暮色壓城,街麵青石泛著濕冷的光。蕭錦寧走出宮門時,風已帶涼意,鬥篷在肩頭微微鼓動。處理完軍餉賬冊的事宜後,她剛自東宮密室離開,腦中還盤旋著那疊軍餉賬冊上的鋸齒印泥——與斷龍穀廢驛所見如出一轍。
腳步未停,她沿著朱雀大街緩行,隨從落後半步,手中捧著尚未歸檔的兵部急報。
原該是市集收攤、炊煙升起的時辰,可整條長街竟無一處開灶。兩側鋪戶閉門釘板,門縫裡貼著黃紙符咒,簷下掛的辟邪銅鈴靜止不動。一名老婦蜷在藥鋪台階上,懷中抱著昏睡的孩童,嘴脣乾裂發黑。蕭錦寧駐足,伸手探其鼻息,熱得灼手。再翻腕診脈,寸關尺三部俱浮而數,肺脈尤躁。
“前日市集來了個流浪漢,倒地不起,滿口黑血。”老婦抬眼,聲音嘶啞,“第二日,巷子裡五戶發熱嘔血,郎中不敢來,大夫跑了。”
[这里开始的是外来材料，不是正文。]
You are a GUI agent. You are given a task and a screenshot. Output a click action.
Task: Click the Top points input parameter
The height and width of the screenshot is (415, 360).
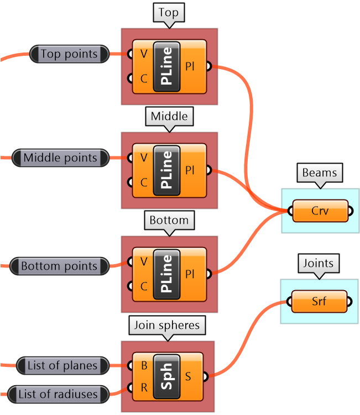point(69,54)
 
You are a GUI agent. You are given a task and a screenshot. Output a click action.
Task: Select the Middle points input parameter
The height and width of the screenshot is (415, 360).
point(60,158)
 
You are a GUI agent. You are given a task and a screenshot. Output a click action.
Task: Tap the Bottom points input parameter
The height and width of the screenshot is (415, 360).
point(59,266)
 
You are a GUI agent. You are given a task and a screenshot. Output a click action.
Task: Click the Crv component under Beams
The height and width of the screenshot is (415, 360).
point(320,211)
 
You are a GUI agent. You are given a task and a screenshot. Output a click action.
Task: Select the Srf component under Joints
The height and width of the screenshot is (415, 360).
point(320,301)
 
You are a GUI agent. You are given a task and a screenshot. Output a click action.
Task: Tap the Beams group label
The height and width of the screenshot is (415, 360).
point(319,173)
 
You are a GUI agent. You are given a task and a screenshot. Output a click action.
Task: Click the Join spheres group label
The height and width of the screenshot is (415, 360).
point(166,325)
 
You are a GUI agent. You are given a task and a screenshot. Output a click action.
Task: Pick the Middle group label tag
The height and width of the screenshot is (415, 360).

蕭錦寧收回手,指尖沾了汗漬,混著塵土黏膩。她望向街心,一輛空板車停在路中,車輪歪斜,旁側丟著半截草蓆,上麵殘留暗紅汙跡。這不像尋常疫病,傳速太快,症狀太烈。她轉身對隨從道:“取筆墨,寫告示:熱毒侵肺,忌生冷油膩,門窗常開,米湯續命。”
隨從應聲去辦。她解下外袍,鋪於街心空地,又從藥囊取出銀針、艾條,依五行方位布成簡易診療陣。藥囊入手微沉,她默啟識海,玲瓏墟薄田之上,幾味前世方中的清瘟草藥正泛著淡光——穿梭丹已起效,藥材補入。
她當眾劃破指尖,血滴入藥碗,混以靈泉水調和的清瘟散,凝成烏黑藥丸。仰頭吞下。
圍觀百姓屏息。片刻後,她呼吸平穩,麵色未變。“此疫可治。”她開口,聲音不高,卻清晰,“我已服藥,若三刻內不死,便是良方。”
人群騷動。一個漢子揹著妻子上前,跪地求救。蕭錦寧接過病人,診罷即施針,取曲池、合穀、列缺三穴,再喂服一粒藥丸。隨從將剩餘藥劑分裝陶碗,按序發放。有人仍遲疑,躲在門後窺視;也有人擠上前,爭搶藥碗。
夜深,醫棚四角點起油燈。她坐在矮凳上,麵前堆著用過的針具與空碗。一日問診百餘人,指節酸脹,腰背僵硬。她閉眼片刻,神識沉入玲瓏墟。空間內時間流速不同,她熬製藥膏至天明,補足次日所需,再悄然退出。睜眼時,東方微亮,臉上覆著一層灰白倦色,唯目光清明未減。
第三日清晨,痊癒的老者拄杖而來,身後跟著十餘康複百姓。他們跪在醫棚前,額頭觸地。“女醫再生父母!”老者泣聲道。孩童雙手奉上紙折的蓮花,放在藥案一角。有人送來米糧柴火,堆在棚外;還有人自發守夜,驅趕趁亂偷盜之徒。
黃昏再臨,她獨坐棚內,整理藥具。掌心忽然傳來細微裂感,如絲線繃開。她低頭,一道淺痕橫過肌膚,隱隱有光滲出——那是玲瓏墟開啟的征兆。